Zorlama senaryonun marifetiyle, ikinci filmde ‘hak ettiği’ şampiyonluğa ulaşan kahramanın sonraki yolculuğu, girişte vurguladığımız propaganda sinemasının en kaba biçimde vücuda gelmiş halidir. Tek derdi sistemin olanaklarından faydalanmak olan Clubber, öylesine canavar olarak resmedilmiştir ki, en sıradan izleyicinin nefret duygularını harekete geçirmesi kaçınılmaz olmuştur. Onun, Adrian’a cinsel göndermelerde bulunması ile Kirli Harry ve Öldürme Arzusu serileri arasında mutlak bir bağ kurulabilir. Burada, önceki filmlerin kötü adamı Apollo’nun, Rocky’nin yanında saf tutması, olası ırkçılık suçlamalarını boşa çıkarmaya yönelik etkili bir hamledir.

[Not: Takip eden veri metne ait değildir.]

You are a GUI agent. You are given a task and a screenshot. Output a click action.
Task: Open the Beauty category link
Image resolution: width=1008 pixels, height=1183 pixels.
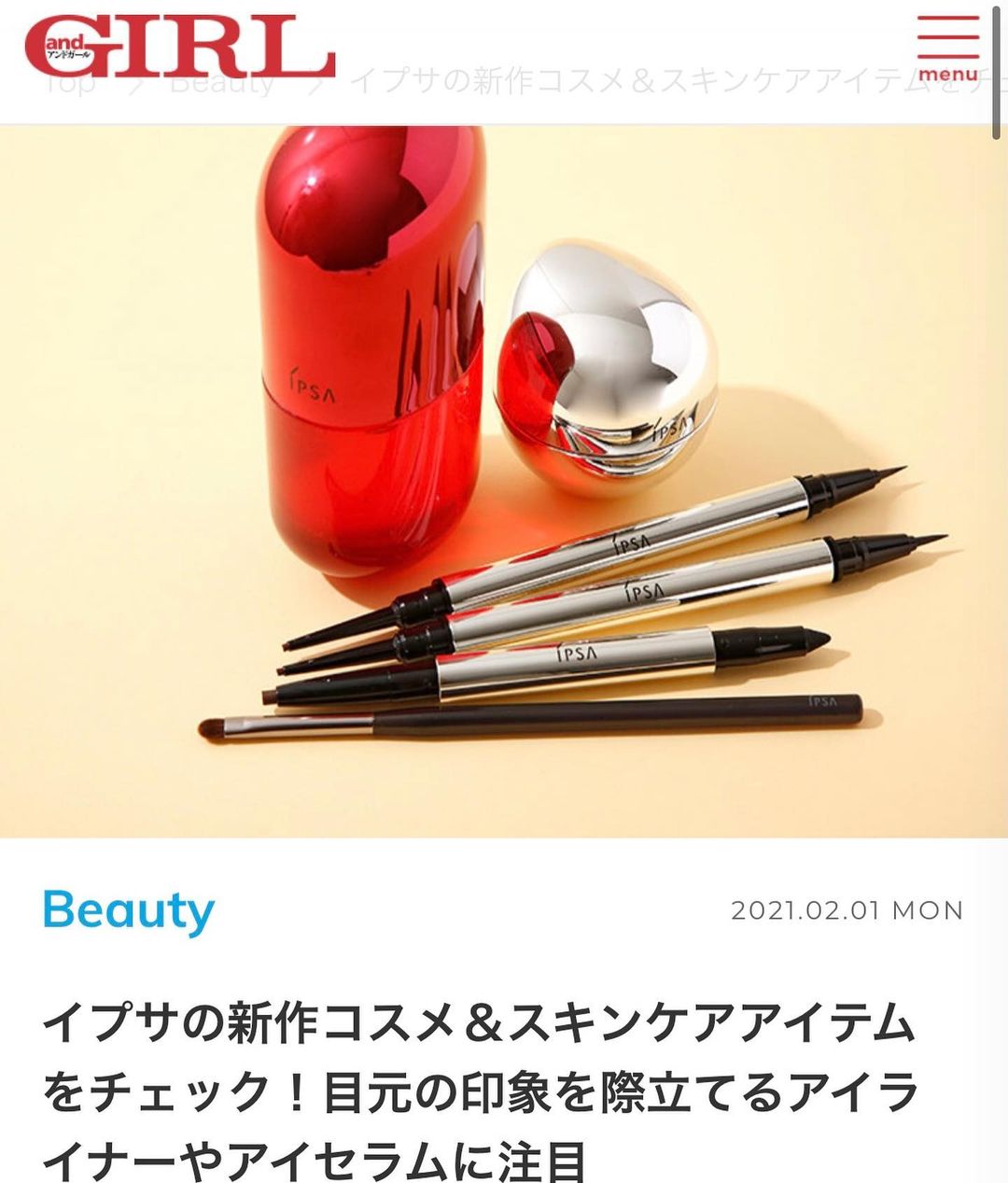129,910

Kanımca dizinin en ‘işlevsel’ filmi olan Rocky 4 ise kantarının topuzunun iyice kaçtığı bir yapım olarak ele alınabilir. Modern dönemlerin en ideolojik Hollywood filmleri arasında gösterilebilecek bu yapımdaki senaryo matematiği son derece basit olarak ele alınmıştır. Daha çok bayrakların veya boks eldivenlerinin karşı karşıya getirilmesiyle sağlanan ideolojik yaklaşım, yüzey bir parça kazınınca iyice açığa çıkar. “Kendi siyahîmi ancak ben döverim” şeklinde özetlenebilecek intikamcı tavır, Apollo’nun öldürülmesi karşısında sosyalizme meydan okuyan Rocky’de kendini açığa vurur. Bir tarafta ilaçların marifetiyle bir tür ‘üstün adam’a dönüşen Drago, diğer tarafta, Rus ayazında, onun temsil ettiği ideolojik her ne varsa karşısına dikilen ‘doğal kahraman’. Upuzun bir klip gibi olan Rocky 4, kapitalist ülkelerdeki Sovyet imajının klişelerle bezeli tipik ve etkileyici bir örneğidir. Mekanik adama karşı kendini Sibirya ayazına vuran Balboa, bireyci zaferinin tadını çıkarmıştır bir başka deyişle.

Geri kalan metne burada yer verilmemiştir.